Wih, Bos Facebook Tambah Kaya Rp115 Triliun dalam Sepekan

Aditya Pratama ยท Minggu, 02 Mei 2021 - 16:13:00 WIB
Wih, Bos Facebook Tambah Kaya Rp115 Triliun dalam Sepekan
CEO Facebook, Mark Zuckerberg. (Foto: AFP)

WASHINGTON, iNews.id - Kekayaan sejumlah orang tajir di dunia melonjak pekan ini setelah perusahaan teknologi terbesar di Amerika mencatat kinerja keuangan yang luar biasa pada kuartal pertama 2021.

Mark Zuckerberg menikmati lonjakan kekayaan terbesar sepanjang pekan ini. Pendiri Facebook itu, lebih kaya 8 miliar dolar Amerika Serikat (AS) atau sekitar Rp115,56 triliun dalam sepekan, sehingga diperkirakan kekayaan bersih salah satu orang terkaya di dunia ini menjadi 117,8 miliar dolar AS atau setara Rp1.701,56 triliun. 

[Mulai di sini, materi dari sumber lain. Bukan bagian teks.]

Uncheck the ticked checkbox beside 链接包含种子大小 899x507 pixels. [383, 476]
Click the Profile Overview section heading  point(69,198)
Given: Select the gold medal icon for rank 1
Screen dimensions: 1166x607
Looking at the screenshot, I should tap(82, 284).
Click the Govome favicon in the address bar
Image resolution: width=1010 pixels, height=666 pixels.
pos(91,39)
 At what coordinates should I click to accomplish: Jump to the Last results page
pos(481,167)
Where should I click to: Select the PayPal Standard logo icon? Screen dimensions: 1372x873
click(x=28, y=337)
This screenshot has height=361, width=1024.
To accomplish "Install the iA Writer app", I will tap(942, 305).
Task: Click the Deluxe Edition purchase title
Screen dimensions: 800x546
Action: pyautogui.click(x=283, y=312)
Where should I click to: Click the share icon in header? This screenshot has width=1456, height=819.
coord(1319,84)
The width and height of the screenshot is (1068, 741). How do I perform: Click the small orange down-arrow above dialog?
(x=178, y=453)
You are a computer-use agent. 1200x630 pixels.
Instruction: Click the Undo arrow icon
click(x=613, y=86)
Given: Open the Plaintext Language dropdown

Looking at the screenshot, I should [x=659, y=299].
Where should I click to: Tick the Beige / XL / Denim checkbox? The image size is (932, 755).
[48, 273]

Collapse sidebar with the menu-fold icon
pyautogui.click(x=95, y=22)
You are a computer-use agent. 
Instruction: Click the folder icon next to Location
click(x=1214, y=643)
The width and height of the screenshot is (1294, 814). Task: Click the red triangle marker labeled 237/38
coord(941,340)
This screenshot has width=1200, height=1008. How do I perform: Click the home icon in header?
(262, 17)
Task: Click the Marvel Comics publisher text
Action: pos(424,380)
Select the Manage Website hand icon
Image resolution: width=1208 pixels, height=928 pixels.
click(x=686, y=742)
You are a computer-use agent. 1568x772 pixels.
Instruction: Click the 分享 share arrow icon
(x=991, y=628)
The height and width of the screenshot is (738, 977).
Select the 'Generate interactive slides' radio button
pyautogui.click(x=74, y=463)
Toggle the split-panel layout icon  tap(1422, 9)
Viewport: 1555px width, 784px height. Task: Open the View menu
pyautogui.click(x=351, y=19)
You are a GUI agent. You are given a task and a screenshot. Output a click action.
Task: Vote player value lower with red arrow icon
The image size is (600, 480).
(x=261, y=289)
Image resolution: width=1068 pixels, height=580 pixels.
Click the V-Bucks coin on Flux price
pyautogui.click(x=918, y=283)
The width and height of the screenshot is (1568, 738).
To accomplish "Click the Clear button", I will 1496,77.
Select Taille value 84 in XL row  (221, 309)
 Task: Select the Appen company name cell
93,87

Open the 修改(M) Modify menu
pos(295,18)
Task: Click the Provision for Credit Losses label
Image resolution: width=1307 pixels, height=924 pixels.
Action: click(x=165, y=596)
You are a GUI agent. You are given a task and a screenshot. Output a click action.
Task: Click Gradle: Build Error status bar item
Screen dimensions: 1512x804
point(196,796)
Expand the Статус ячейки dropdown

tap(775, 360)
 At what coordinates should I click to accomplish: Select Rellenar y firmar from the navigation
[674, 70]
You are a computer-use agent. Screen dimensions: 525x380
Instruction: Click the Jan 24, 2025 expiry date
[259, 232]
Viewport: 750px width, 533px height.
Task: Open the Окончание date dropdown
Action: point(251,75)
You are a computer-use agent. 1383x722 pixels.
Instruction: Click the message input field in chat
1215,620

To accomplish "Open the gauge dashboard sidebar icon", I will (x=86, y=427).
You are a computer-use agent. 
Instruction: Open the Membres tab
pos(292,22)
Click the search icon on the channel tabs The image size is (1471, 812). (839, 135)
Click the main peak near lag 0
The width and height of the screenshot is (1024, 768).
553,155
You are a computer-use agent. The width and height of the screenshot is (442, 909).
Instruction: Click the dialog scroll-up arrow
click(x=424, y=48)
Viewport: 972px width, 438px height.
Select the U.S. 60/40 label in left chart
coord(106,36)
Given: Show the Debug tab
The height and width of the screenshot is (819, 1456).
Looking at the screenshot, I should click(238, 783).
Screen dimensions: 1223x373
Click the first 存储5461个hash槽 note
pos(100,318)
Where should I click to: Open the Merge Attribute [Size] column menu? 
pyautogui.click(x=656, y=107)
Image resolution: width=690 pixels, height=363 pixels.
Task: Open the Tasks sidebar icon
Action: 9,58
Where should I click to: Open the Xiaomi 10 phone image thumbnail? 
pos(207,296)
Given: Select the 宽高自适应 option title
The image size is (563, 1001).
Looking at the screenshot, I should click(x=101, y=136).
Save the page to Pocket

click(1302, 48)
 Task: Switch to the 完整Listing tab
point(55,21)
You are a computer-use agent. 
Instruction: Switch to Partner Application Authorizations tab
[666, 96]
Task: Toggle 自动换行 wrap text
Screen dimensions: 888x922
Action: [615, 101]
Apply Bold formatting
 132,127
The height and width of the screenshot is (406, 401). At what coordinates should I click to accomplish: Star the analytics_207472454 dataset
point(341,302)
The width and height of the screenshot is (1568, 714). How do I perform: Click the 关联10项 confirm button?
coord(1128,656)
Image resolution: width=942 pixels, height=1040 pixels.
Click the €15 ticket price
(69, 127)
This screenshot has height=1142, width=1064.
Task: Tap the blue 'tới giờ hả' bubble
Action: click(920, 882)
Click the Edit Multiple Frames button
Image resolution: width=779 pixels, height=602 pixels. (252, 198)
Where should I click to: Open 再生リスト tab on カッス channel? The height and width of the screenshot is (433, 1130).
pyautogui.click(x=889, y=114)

Dikutip dari Forbes, raksasa media sosial ini berhasil memutarbalikkan ekspektasi analis pada Rabu (28/4/2021) sore, dengan pendapatan kuartal I sebesar 26,1 miliar atau sekitar Rp377 triliun, naik 48 persen dibanding sebelumnya. Positifnya kinerja perusahaan mendorong kenaikan harga saham Facebook 7,3 persen pada Kamis (29/4/2021) ke rekor tertinggi. 

Kenaikan laba Facebook dalam sepekan ini jauh melampaui kinerja Indeks S&P 500 yang stagnan dan Indeks Dow Jones yang melemah 0,5 persen. 

Sementara itu, laba bersih Facebook tercatat 9,5 miliar dolar AS atau sekitar Rp137,2 triliun, dengan harga per saham 3,3 dolar AS. Harga saham ini di atas ekspektasi rata-rata 2,33 dolar per saham. 

Melonjaknya laba perusahaan juga meningkatkan kekayaan bersih pendiri Facebook lainnya, Dustin Moskovits dan Eduardo Severin, masing-masing lebih dari 1 miliar dolar AS. 

Selain Zuckerberg, orang paling tajir di dunia, Jeff Bezos juga mengalami pekan yang membahagiakan. Bezos mencatat kekayaan lebih dari 200 miliar dolar AS untuk pertama kalinya sejak Oktober tahun lalu. Kekayaan pendiri Amazon ini mencapai 201,4 miliar dolar AS atau Rp2.909 triliun, naik 6,7 miliar dolar AS selama lebih dari sepekan yang lalu. 

Saham Amazon naik 3,8 persen selama sepekan. Ini dipicu kinerja keuangan perusahaan kuartal I yang di atas ekspektasi.